Okay, the Subaru BRZ Is Now Perfect

Jack Baruth
by Jack Baruth

Last year, the women wept and the teeth were gnashed when we refused to award the Scion FR-S the title of Bestest New Car Spending Marketing Money And Flying People To Fun Places Of 2012. Although we enjoyed the little Subaru to no end — an impression your humble author has since had multiple chances to reinforce at various race tracks and fast roads around the Midwest — it just didn’t bring the heat from one corner to the next.

The good news is that this problem has now been fixed — at a cost of only eighty pounds and perhaps $15,000.

LSXtv has the story on the first LS-swapped Subarota.

For $3,000, Weapons Grade Performance will sell you a “basic” kit, which includes the motor mounts, transmission mounts, driveshaft, oil pan, and clutch master cylinder… This kit will get you started, but for $9,000 the Complete Kit will include all of the above, plus an exhaust system, cooling system, wiring harness, and everything else you need except for the actual engine and transmission… Ask if there were any plans to drop, say, a supercharged LS9 engine into the BRZ, Doug smiles. “Right now hood clearance is an issue,” he says. “But we’re working with a supplier to get a Z06-style hood that should allow us to run a supercharger.” A 638 horsepower Subaru coupe? Yes, please…

Seven thousand dollars will get you a 430hp crate LS3 engine. Figure another three grand for a Tremec TKO. The resulting combination weighs slightly under 2900 pounds. Building it out on top of a new BRZ would cost a total of about $40,000 assuming you needed a little help with the labor.

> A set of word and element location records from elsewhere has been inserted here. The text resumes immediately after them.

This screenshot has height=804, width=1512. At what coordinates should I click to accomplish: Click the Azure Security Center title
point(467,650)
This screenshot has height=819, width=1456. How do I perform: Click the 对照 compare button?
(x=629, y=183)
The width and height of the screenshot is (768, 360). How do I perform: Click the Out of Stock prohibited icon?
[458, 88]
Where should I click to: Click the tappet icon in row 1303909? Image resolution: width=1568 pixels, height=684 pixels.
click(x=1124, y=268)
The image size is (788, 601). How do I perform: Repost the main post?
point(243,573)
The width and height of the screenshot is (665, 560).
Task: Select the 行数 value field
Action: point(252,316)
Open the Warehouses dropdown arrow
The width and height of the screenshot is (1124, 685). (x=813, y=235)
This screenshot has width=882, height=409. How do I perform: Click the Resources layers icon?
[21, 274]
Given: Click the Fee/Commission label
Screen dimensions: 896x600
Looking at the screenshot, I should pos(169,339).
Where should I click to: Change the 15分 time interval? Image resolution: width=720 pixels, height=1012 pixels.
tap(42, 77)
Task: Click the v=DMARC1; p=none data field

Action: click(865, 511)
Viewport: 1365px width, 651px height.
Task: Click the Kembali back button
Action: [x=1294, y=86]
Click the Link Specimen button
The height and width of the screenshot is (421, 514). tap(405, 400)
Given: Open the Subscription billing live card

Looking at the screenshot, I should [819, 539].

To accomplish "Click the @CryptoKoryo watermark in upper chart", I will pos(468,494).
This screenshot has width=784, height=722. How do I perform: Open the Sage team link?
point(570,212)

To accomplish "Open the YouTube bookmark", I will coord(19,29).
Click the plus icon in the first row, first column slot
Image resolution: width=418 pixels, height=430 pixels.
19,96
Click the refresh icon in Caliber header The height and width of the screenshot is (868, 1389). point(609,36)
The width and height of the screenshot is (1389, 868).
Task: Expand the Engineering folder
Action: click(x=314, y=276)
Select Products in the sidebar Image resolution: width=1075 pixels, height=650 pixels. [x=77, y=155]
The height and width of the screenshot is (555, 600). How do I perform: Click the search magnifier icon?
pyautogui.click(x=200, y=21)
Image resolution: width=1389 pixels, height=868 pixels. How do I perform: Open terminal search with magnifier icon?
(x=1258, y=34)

Thus equipped, the LS3-powered BRZ literally has no effective competition in the marketplace. Comparisons with the Miata or Genesis become ridiculous when you more than double the power under the hood. The Coyote-powered Mustang GT feels a little chunky and slow all of a sudden. The base Corvette Stingray C7 is twelve grand more and will weigh perhaps four hundred pounds above the LS-swapped Japanese coupe.

With that said, if you really want a V8-powered American coupe, you have forty thousand dollars to spend, and you aren’t too worried about a warranty… would the “Weapons Grade” BR-Z stand a chance against a $39,800 used Z06? In a straight line it might be close-ish, but around a racetrack the Vette would use its superior mechanical grip and power-to-weight ratio to walk that sucker. And every possible upgrade you could do to the Subaru’s new engine would be just as easy on the Corvette.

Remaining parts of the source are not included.